En su testimonio cuenta que, apenas tres meses después, en una revisión de control, los médicos detectaron que la enfermedad persistía y peor aún, ya se había extendido a otras partes del cuerpo. "Vieron que no me había curado del todo y que ahora estaba en varios sitios”. Ahí fue entonces cuando llegó el golpe más duro: el cáncer ya no tenía cura.
“Cuando me dijeron que ya no tenía cura empezamos en un ensayo clínico”. Desde entonces, Izan ha pasado por distintos tratamientos experimentales; primero, una terapia en forma de pastilla que logró contener la enfermedad durante dos años, después, otro ensayo clínico que funcionó durante un año más. Sin embargo, ambos dejaron de ser efectivos.
Actualmente, el joven se somete a quimioterapia mientras espera nuevos resultados médicos que definirán el siguiente paso en su tratamiento. “El día 15 harán pruebas y nos dirán si seguimos con esa quimio o qué va a pasar conmigo”.
Pero lejos de centrarse en el miedo o en el rechazo, Izan decidió compartir su historia: “No quiero dar pena, lo único que quiero es que el mundo vea que aunque la vida sea jodida hay que echarle huevos...si no me he rendido en 4 años, no me voy a rendir ahora, estoy con un cáncer terminal y estoy con una sonrisa”.
Sarcoma de Ewing: un cáncer agresivo que golpea a jóvenes
El sarcoma de Ewing es un tipo de cáncer que se desarrolla principalmente en los huesos o en los tejidos blandos cercanos y afecta con mayor frecuencia a niños y adolescentes, y suele aparecer en zonas como las piernas, la pelvis o el tórax, de acuerdo con Mayo Clinic.
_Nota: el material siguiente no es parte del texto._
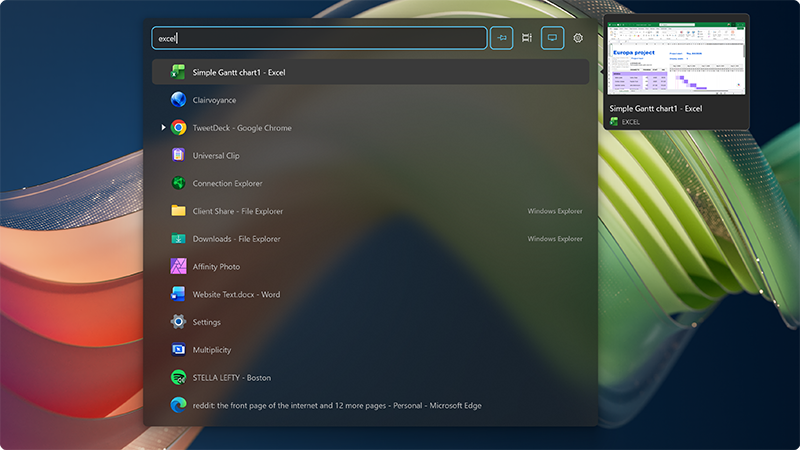Switch to Client Share - File Explorer
This screenshot has height=450, width=800.
370,211
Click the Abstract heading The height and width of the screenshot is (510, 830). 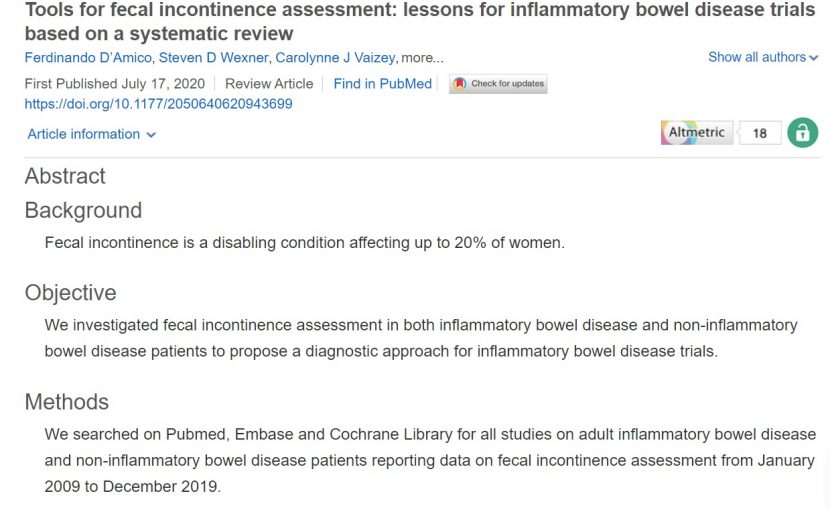[x=65, y=176]
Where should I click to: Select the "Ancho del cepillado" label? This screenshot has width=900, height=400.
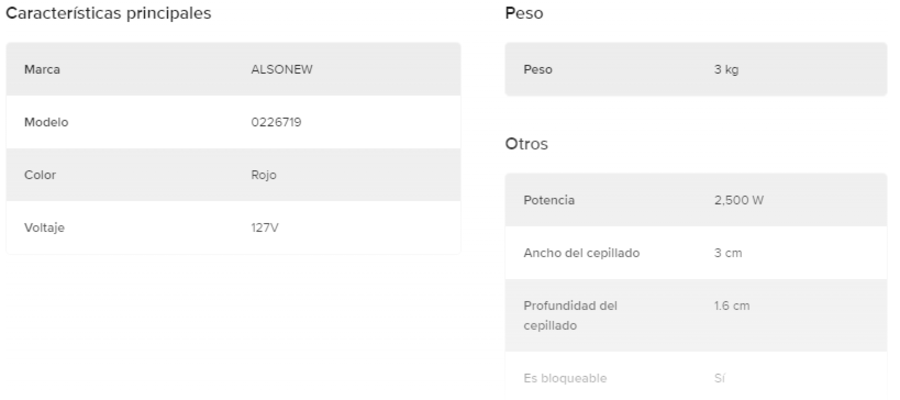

Se trata de un tumor agresivo: representa entre el 10% y el 15% de los sarcomas óseos y, en muchos casos, puede diseminarse a otras partes del cuerpo, especialmente a los pulmones y otros huesos y sus síntomas iniciales suelen incluir dolor óseo, inflamación o la aparición de un bulto, como ocurrió en el caso de Izan.
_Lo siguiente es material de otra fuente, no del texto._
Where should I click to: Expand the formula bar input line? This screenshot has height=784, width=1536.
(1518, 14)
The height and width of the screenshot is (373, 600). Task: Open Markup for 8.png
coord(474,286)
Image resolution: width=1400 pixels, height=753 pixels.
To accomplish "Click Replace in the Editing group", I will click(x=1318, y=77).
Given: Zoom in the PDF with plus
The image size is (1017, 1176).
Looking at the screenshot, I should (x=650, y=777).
A veces, el sarcoma de Ewing ocasiona síntomas que afectan a todo el cuerpo. Entre ellos se pueden incluir:
- Fiebre
- Pérdida involuntaria de peso
- Cansancio
Aunque en las últimas décadas los tratamientos han mejorado de forma significativa- con tasas de supervivencia superiores al 70% en enfermedad localizada-, el panorama cambia cuando el cáncer reaparece o se vuelve metastásico y en esos casos, las opciones terapéuticas son limitadas y la supervivencia disminuye considerablemente, de acuerdo con el National Center for Biotechnology Information.
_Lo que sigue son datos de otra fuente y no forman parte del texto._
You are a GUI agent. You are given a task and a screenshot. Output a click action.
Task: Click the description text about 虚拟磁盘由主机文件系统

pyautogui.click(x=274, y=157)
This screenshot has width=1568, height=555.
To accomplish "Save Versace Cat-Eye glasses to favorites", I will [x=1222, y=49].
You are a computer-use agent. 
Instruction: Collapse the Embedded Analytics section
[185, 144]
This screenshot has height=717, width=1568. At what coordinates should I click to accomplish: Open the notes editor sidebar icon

El tratamiento suele combinar quimioterapia, cirugía y radioterapia, además de ensayos clínicos en etapas avanzadas; sin embargo, estos procedimientos pueden generar efectos secundarios a largo plazo, lo que obliga a un seguimiento médico constante incluso años después.
El origen del sarcoma de Ewing no está completamente claro, pero se asocia a alteraciones genéticas específicas que provocan un crecimiento descontrolado de células tumorales y desafortunadamente no existe una forma de prevenirlo.
En el contexto de la enfermedad metastásica difusa, la resección quirúrgica del tumor primario puede ser difícil de justificar. Sin embargo, esto puede ser razonable para la paliación o en los casos en que la carga de la enfermedad metastásica es limitada.